5 Ocak 2018 Cuma

iPhone X - Fotoğraf Özellikleri

Sevgili arkadaşlar, takip ettiyseniz biliyorsunuzdur, yılbaşı için karım ve kızımla beş gün Paris yakınlarındaki Disneyland'e gittik. Lozan'a TGV dedikleri hızlı trenle üç buçuk saat uzaklıkta Paris, yani ulaşımı hem kolay, hem de ucuz. Bu yüzden de arada bir gittiğimiz bir destinasyon.

Bu gezimizde henüz bir aydır elimde olan iPhone X'in fotoğraf becerisini denemek gibi bir düşüncem oluştu. Bu denemenin tam anlamıyla bir sonuca ulaşması için de normalde bir yere giderken yanıma aldığım DSLR kameraları evde bıraktım. Eğer bırakmasaydım, zorda kaldığımda resimleri cart curt bu kendimi rahat hissettiğim kameralarla çekerdim.

Beş günün sonunda iPhone X hakkında kendime göre size yazabilecek kadar, sağlam bir fikir sahibi oldum.

Hadi Başlayalım...

iPhone X, hem önde, hem arkada iki kamera "sistemine" sahip. Arkadaki asıl kamera sistemi aslında iki kameradan oluşuyor, ama kısaca iki lens diyelim. Bunların ikisi de 12 Megapiksel çözünürlüğümde (gigabayta cigabayt diyen her şeyi bilen, bilmese de şeytani zekasıyla şak diye doğruyu bulan ulu zihniyet, megapiksele niye mecapiksel dememiş, derin bir merak konusudur bende hala, ama hadi dağılmayalım).

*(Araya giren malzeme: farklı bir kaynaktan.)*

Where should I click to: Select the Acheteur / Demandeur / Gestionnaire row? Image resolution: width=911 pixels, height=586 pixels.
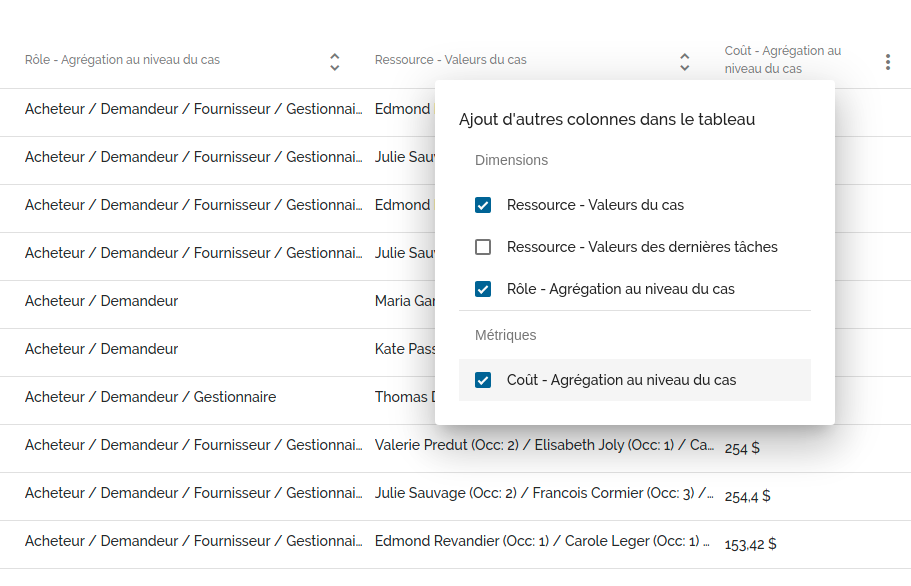(x=150, y=397)
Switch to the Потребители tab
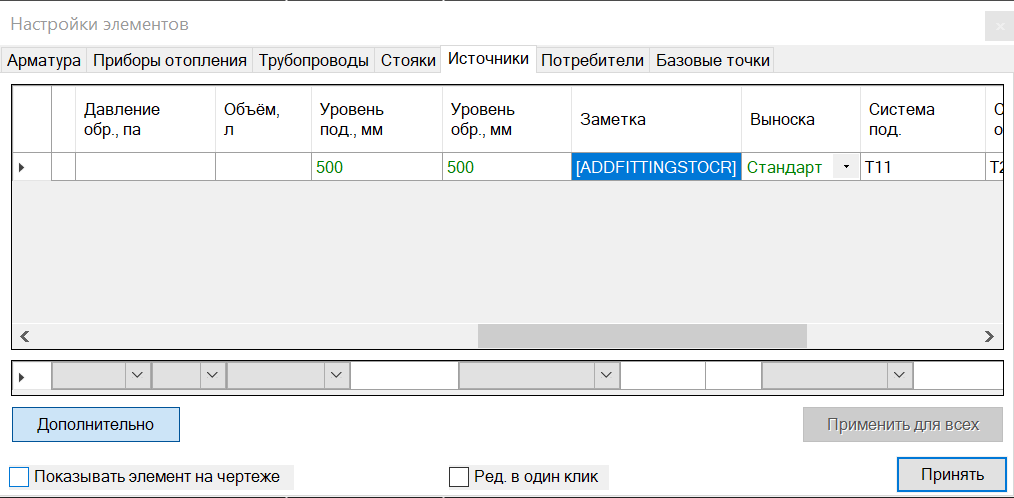1014x498 pixels. (x=592, y=60)
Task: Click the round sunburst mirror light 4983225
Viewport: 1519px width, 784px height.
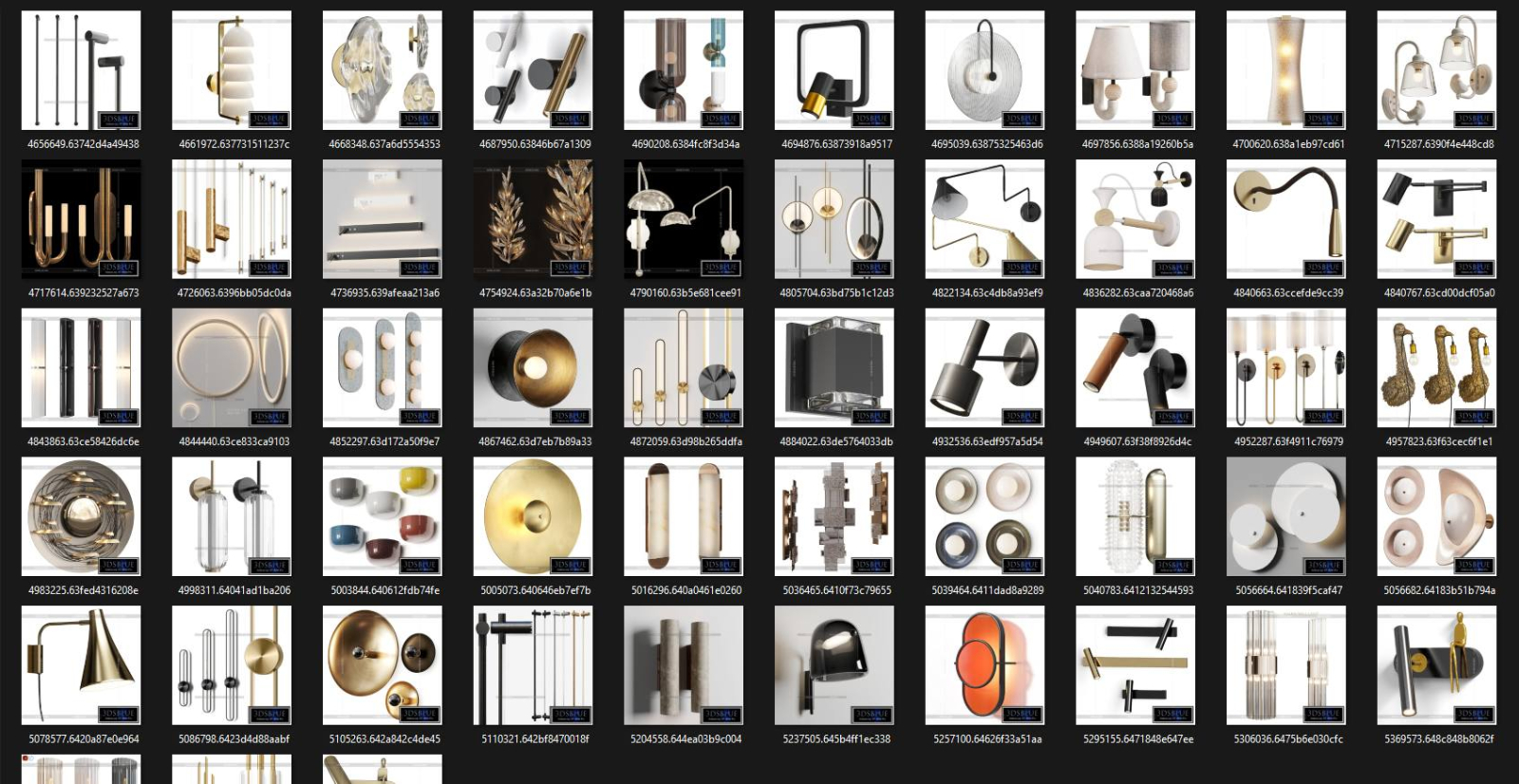Action: click(81, 516)
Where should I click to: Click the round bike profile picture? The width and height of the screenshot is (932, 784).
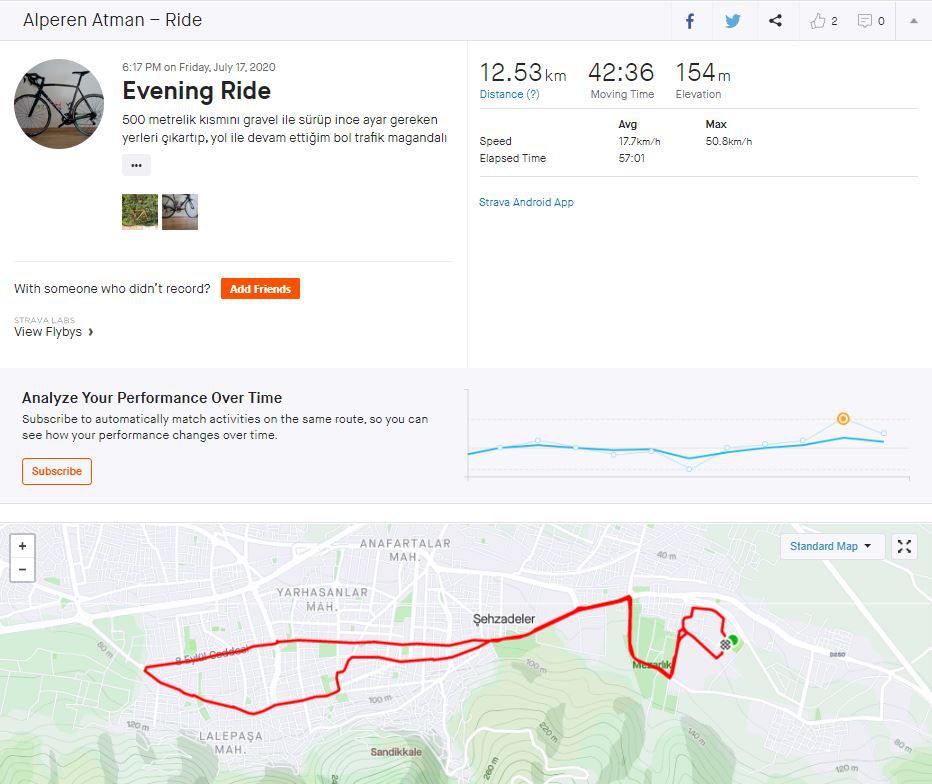point(59,104)
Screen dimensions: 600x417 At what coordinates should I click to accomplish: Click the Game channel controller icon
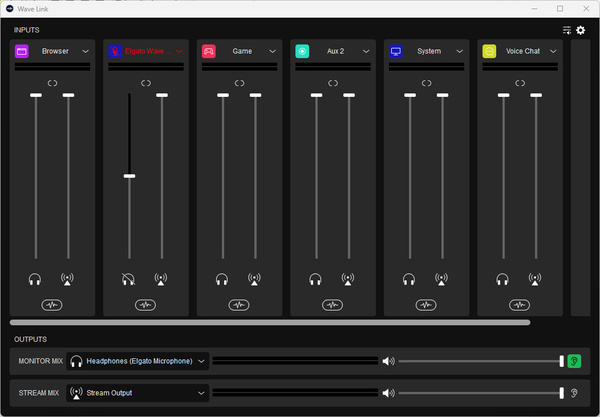click(x=209, y=51)
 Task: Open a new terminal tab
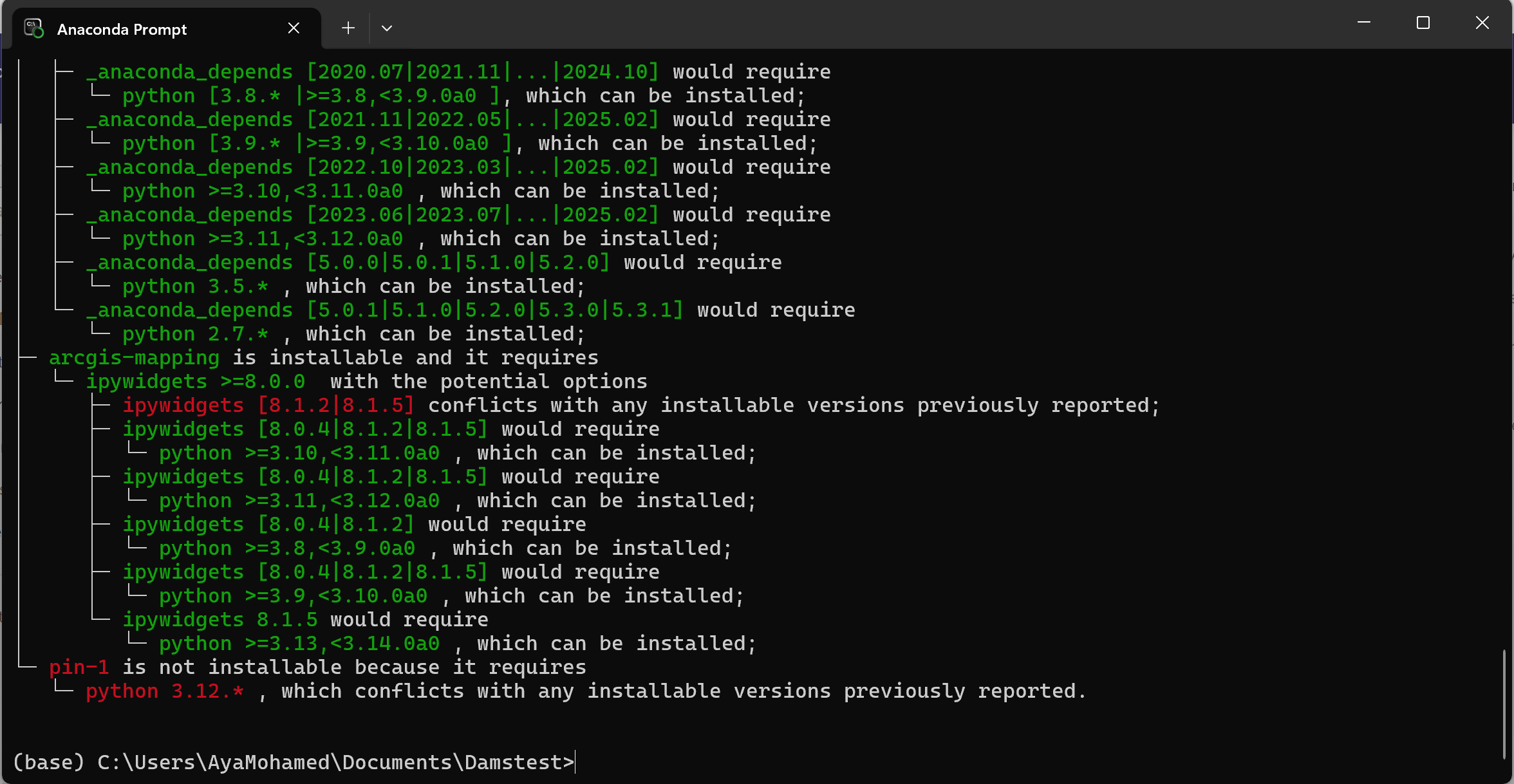click(348, 28)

12 megapiksel hiç de fena bir çözünürlük değildir arkadaşlar. Hele hele sadece sosyal medyaya fotoğraf koyuyorsanız, ya da en çok A4 ebatlarında foto basıyorsanız, 12 megapiksel ile hiç bir sorununuz olmaz.

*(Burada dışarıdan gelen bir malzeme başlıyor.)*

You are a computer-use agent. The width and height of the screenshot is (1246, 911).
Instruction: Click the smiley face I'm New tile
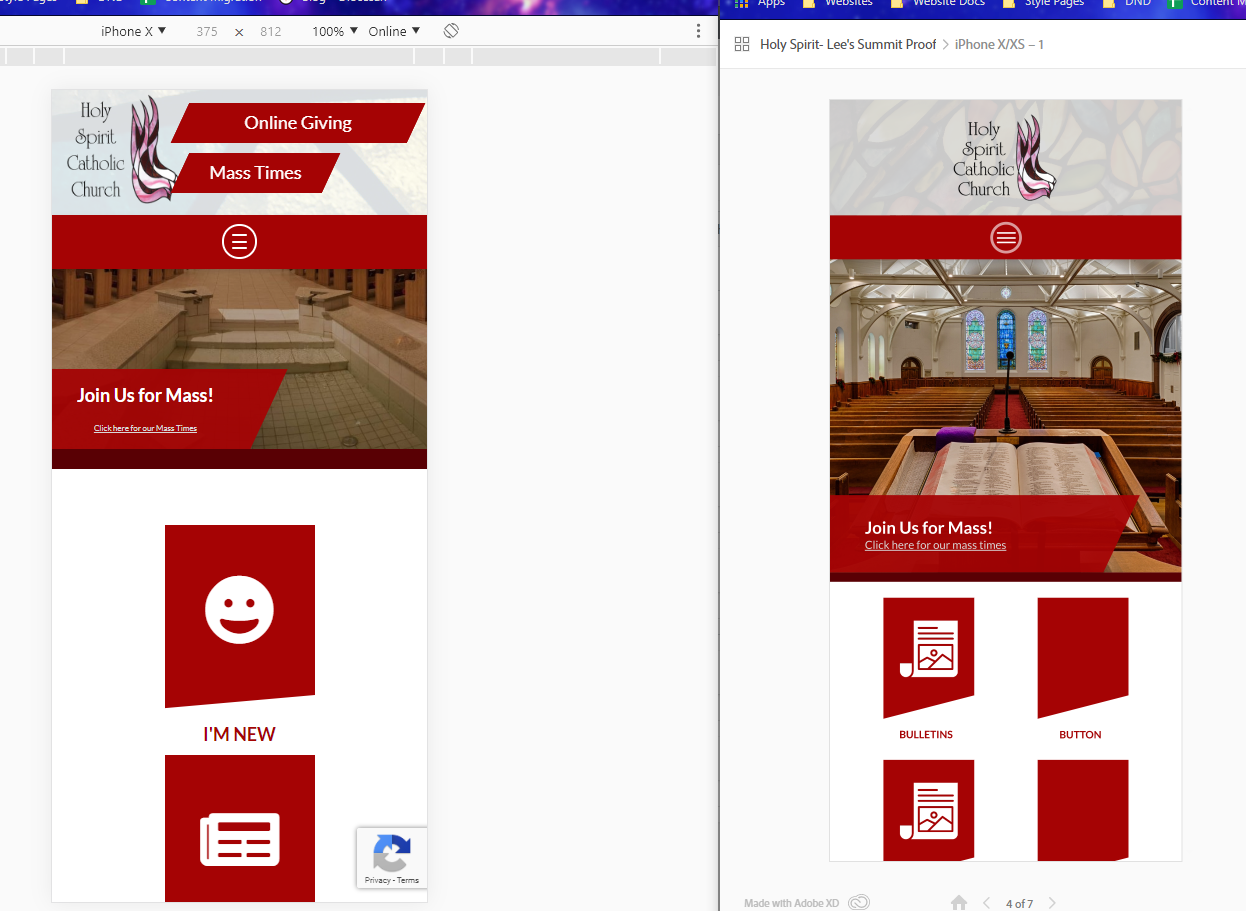[x=240, y=614]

Tabi ki çok megapiksel, kaliteyi koruyabildiğimiz sürece daha iyidir, resimlerinizi kırpmak, yani crop etmek için daha fazla olanak sağlar size, ancak pro bir kameradan değil, bir cep telefonundan bahsettiğimizi de unutmayalım.

Bu leenslerden geniş açılı olanı 35 mm film kullanan kameralardaki 28 mm odak uzunluğuna sahip bir lens kadar geniş görebiliyor (tabi ki gerçek odak uzaklığı çok daha küçük, 4 mm falan, ama inanın bu bilginin kimse için beş kuruşluk önemi yok).

28 mm dengi geniş açı, hemen hemen standard bir Canon ya da Nikon DSLR kameranın kit lens dedikleri, makineyi aldığınızda üstünde bulunan lensin geniş açı ucu kadar bir görüş alanı verir (18-55 mm kit, standard olarak 28.8 mm dengi, yani 28 mm'lik iPhone X daha geniş açılı).

Kısacası iPhone X'in geniş açılı lensi sizi hiç bir şekilde üzmeyecek kadar geniş. Hatırlayalım, açı genişledikçe, yani odak uzaklığı azaldıkça, fotoğraf karesine daha fazla şey tıkıştırabikirsiniz. Manzara resimleri ya da geri çekilmenize izin vermeyen dar alanlarda çok işe yarar bu geniş açılı lensler.

Arka kameradaki ikinci lens ise 2x, yani geniş açılı lensin iki katı kadar dar bir lens. Basit matematikle 2 x 28 = 56 mm denginde, (biraz ıkınarak) kısa telefoto sınırlarında, dar açılı bir lens.

Geniş açılı lenslerdeki mantığı uygularsak, açı daraldıkça, yani odak uzaklığı büyüdükçe, resim karesinde daha az şey sığdırabilirsiniz. Resim karesinin boyu değişmediği için de bu nesneler daha büyük görünür.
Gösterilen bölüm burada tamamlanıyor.